I got some troubles in my usual bus stop, so I started to get down the bus on his stop, which is nearer my house. In that way, we kind of create a connection, after all, we shared the same stop. 
I noticed he does not talk to people, he meets everyone, or at least he says hi to many of them, but he does not really speak to them. He is just being nice and polite.
One day we exchanged glances. It was the first day we actually noticed each other consciously… perfect, I was sitting in the front seat of the bus and he was hanging from the front door right in front of me with a crew that usually makes some bubble in and scandals. They made a bad joke and we exchanged glances making fun internally of how miserable they were, that happened like three or four times that night and it was great. From that day on, we started to say hi to each other and more sooner than later, we started to talk to each other, like for real. We talked about trivial things like books, movies, videogames and stuff. Quite common for our ages.
I realized weirdly, I had feelings for him, more feelings than just a friendship, I really liked him. 
I have this power or however you would like to call it. Human eyes are pretty treacherous; through them you can see life and feels. Eyes are portals to many things and we just have to be able to accept those things or not. When I talk with him and see his eyes, I see somebody that has suffer enough and I do not want him to suffer even more; someone that knows what loves means, but not quite much how it feels, knows how bad can be a person just with their talk and is prepared to defend himself when the time comes. Somebody exposed to life and that somehow tries to not be that much exposed so he cannot get hurt. And I fell in love with him, with his kindness, with his fierce, with all of him. I do not even know when that feeling started to grow up, but I certainly know that has changed a lot since we are best friends.
We started to get closer with every day; we shared hugs, kisses on our cheeks and stuff like friends; but close-minded people do not know that two guys can hug and kiss each other without having that love under their sleeves. And that so, brought us a huge internal trouble. He has a girlfriend, of course he is straight no matter if he does not act or look like one, and he loves her, and she loves him, which I love even more because they look too cute together and I am happy for them. At this time, when I clearly knew he had a girlfriend that intense love feelings started to lower frequently, I was still loving him but as a friend, a really good and lovable friend.

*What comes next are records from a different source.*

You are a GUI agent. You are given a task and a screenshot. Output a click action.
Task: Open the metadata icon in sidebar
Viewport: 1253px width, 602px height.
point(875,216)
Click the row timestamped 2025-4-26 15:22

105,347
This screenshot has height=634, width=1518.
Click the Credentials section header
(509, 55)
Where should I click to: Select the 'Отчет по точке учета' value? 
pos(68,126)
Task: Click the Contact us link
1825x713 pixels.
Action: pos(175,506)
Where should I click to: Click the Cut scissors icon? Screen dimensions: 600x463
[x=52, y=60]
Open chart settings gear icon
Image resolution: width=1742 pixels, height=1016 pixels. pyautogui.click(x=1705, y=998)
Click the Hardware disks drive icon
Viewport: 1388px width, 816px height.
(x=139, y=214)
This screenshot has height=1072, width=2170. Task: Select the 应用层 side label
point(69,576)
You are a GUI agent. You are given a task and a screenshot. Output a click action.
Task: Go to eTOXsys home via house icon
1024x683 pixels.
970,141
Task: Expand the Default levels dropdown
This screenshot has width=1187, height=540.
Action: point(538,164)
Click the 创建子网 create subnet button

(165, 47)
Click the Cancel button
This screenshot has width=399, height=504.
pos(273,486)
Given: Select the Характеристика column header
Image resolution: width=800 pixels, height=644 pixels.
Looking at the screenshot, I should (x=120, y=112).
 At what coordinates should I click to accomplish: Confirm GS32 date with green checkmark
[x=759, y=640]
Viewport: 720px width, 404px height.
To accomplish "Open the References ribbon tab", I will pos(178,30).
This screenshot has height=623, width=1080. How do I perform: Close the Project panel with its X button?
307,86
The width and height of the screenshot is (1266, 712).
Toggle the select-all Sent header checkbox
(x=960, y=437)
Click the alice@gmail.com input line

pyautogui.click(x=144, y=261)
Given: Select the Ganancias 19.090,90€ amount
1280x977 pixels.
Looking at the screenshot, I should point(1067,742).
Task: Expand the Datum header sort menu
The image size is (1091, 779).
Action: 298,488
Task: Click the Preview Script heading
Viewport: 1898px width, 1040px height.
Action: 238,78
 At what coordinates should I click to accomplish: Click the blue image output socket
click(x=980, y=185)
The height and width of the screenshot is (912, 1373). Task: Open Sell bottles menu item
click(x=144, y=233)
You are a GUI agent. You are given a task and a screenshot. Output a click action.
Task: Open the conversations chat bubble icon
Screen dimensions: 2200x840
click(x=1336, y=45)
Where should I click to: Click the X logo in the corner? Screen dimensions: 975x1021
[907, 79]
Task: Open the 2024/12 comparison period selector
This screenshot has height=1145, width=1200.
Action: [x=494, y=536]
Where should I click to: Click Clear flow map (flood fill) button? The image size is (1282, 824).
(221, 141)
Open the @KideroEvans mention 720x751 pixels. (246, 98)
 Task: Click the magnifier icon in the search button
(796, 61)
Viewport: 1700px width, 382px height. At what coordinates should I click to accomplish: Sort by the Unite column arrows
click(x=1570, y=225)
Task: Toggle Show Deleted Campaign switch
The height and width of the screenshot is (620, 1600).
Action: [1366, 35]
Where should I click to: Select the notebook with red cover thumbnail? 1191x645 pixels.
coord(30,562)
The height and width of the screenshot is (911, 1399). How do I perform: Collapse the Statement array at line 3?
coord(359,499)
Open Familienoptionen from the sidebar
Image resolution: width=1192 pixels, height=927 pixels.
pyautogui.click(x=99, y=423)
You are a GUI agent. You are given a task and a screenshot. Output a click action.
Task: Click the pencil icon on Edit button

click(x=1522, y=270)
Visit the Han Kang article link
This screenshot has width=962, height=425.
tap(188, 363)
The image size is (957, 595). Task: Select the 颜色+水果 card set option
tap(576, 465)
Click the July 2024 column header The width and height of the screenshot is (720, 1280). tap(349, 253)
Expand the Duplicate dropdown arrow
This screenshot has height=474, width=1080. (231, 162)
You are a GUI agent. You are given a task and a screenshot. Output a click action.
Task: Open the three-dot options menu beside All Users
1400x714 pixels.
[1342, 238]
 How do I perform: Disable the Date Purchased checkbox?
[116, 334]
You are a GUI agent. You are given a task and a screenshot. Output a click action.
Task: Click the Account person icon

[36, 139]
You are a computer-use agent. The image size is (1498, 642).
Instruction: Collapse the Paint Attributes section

Indeed it was a problem, so people in our bus started to gossip around us, complaining about us, and saying under their breaths that he had no dignity because he has a girlfriend and hangs out with a gay boy, and that was no secret, he has a girlfriend and he also has a gay friend but they do not care about context, even they said I was being a man whore, statement I have never denied because I have hanged out with too many people to confirm that fact. Although, they just care about what they see and what they see is disgrace for both of us.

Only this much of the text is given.